The oil and gas business is risky, and banks are usually unwilling to lend money to risky businesses without hard collateral.  In the E&P business, this collateral usually takes the form of oil and gas reserves.  The value of those reserves fluctuates with the price of oil and gas, and when prices are falling banks are more reluctant to extend loans.  Credit growth will therefore be limited.

Joint Venture financing may have peaked in 2012

The JV capital that has sustained much of the industry over the past few years will also be harder to come by as the Asian national oil companies (NOCs) that have driven recent JV activity already claimed their stakes.  Many of these NOCs were also willing to pay a premium to acquire technology and experience with unconventional oil and gas.  It is unlikely that future JV agreements will be as favorable to the Canadian E&P industry as this strategic technology premium falls off.

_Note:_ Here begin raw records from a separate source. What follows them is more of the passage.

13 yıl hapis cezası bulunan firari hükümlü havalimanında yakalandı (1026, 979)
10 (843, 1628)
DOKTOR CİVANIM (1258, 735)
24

A larger share of future CAPEX will need to be internally funded

All of these factors will make financing exceedingly difficult for E&Ps in the near future, assuming oil prices continue to grind lower.  This means the industry will be forced to live within its cash flows – something it hasn’t had to do for a very long time.  Many companies have already started to make the transition to lower, internally driven CAPEX, but the big adjustment is yet to come.  I ran some numbers and found that the E&P sector is outspending operating cash flow by 10-15%.  This is before paying dividends or buying back shares!

Lower E&P CAPEX = Lower service industry revenue

The implications to the service industry are dire.  If E&Ps are forced to reign in spending by 10-15% (or more assuming they want to continue paying dividends or rebuild stretched balance sheets), we can expect revenue to the service industry to drop by at least that much.  Due to the asset heavy nature of the services industry, where small changes in utilization rates lead to massive swings in earnings, we could see these earnings at these companies get crushed. 

I don’t think share prices of service companies are adequately pricing in this risk.  While these companies may look cheap on a yield or P/E basis, they are classic value traps.  Earnings are a trailing measure - if you believe oil prices will drop, these companies are going to be money losers over the next few years.  And if you don’t, you are better off in the E&Ps, which look even cheaper by the same metrics.

Conclusions

If the thesis is correct, it sets up a fairly low risk trade – go long select E&Ps, and get short service companies.  If oil prices recover, the E&Ps will bounce back, limiting your downside risk on the trade.  If oil prices continue to drop, the E&Ps will get hit hard, but the service companies will be decimated.

Recommendations: Short FRC.TO, CFW.TO, TRW.TO, PD.TO.  Risk averse investors may want to pair with a long position in high quality E&Ps.